2. Dünya Sa­vaşı bitip, Hitler ve Mussolini ortadan kalkınca kocaman ga­lipler Avrupa’sında, tek Hit­ler ve Mussolini’nin mütte­fiki Franco kalmıştı. Bugün Batı dünyasının göz bebeği olan Avrupa Birliği’nin, NA­TO’nun, Birleşmiş Milletler ’in önde giden ülkesi olan İs­panya, o gün Birleşmiş Millet­ler başta hiçbir örgüte alınmı­yordu. Amerika ve Avrupa’nın galip ülkeleri Franco’ya kar­şı baskıya başlamıştı.
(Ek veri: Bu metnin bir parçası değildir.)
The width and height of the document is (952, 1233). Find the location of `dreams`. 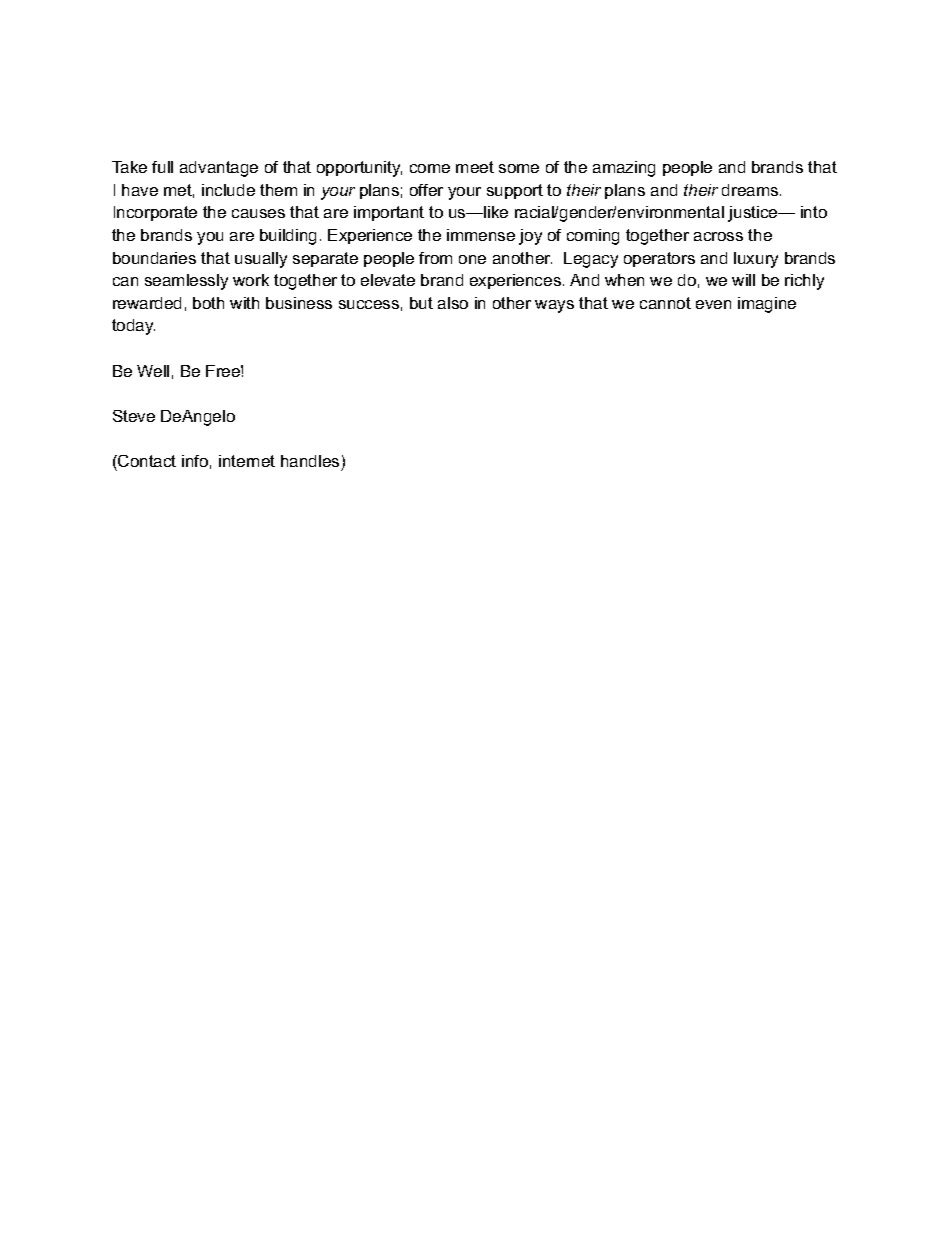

Büyü­kelçiler geri çekilmiş, ticaret kesilmiş, iç savaş sıra­sında Franco’dan ka­çan Sosyalistler Fran­sa üzerinden organize edilmiş, Hitler ile Mus­solini’nin ayakta kalan son destekçisi Fran­co’ya karşı bir hare­kat bile hazırlanmıştı. Sosyalistlerden kurulu muhalif ordunun Fran­co’yu indirmek için Fransa’dan İspanya’ya hare­ketinin başlamasına ramak kala dünyadaki kutupların ve savaşın adı değişti. Artık Hit­ler ya da Mussolini değil, ye­ni düşman; Amerika ve Avru­pa’nın Batı Bloğu için Sovyet­ler ve Komünizmdi.

ABD’ye kendi ülkesinde üstler açmasını teklif etti

Neredeyse ülkesi işgal edi­lip görevden indirilecek­ken, değişen dünya dengele­rini çok iyi kullanan Franco; ABD’ye kendi ülkesinde üst­ler açmasını teklif etti. Üstler açılmaya başlandı, Franco İs­panya’sı askeri destek alma­ya başladı. Yaptırımlar kalktı, ilişkiler tekrar başladı. İşgal planları yerini İspanya’yı des­teğe bıraktı. Birleşmiş Millet­ler başta diğer örgütlere giriş süreçleri hız kazandı. Faşist diktatör diye anılan Franco birdenbire Sağ Bloğun önemli liderlerinden biri haline gel­di. 1975 senesinde yakalandı­ğı parkinson hastalığının ne­ticesinde ölene kadar Soğuk Savaş sürecinde Batı Bloğu­nun önemli bir parçası oldu.

Bitti denenler yeniden başlar…

Uluslararası ilişkiler öy­le enteresan ki; hiç ummadı­ğınız anda bazen bir ideolo­ji, bazen bir ölüm, bazen bir savaş, bazen bir salgın bütün oyunu baştan aşağıya değişti­rebilir. Bitti denenler yeniden başlar, tepedekiler iner, göz önündekiler geriye düşer, en arkadakiler öne çıkar. İşin sır­rı bu gelişmeleri doğru oku­yup, havanın kokusunu doğru almakta yatar. Doğru kararla­rı almanın arkasındaki temel özellik; dünya tarihini bilmek, okudukça okumak, dünyadaki gelişmelerin nasıl ve ne şekil­de değiştiğini daha da önemli­si değişebilme ihtimalini gö­rüp, diplomatik algıları hep açık tutmak gerekir.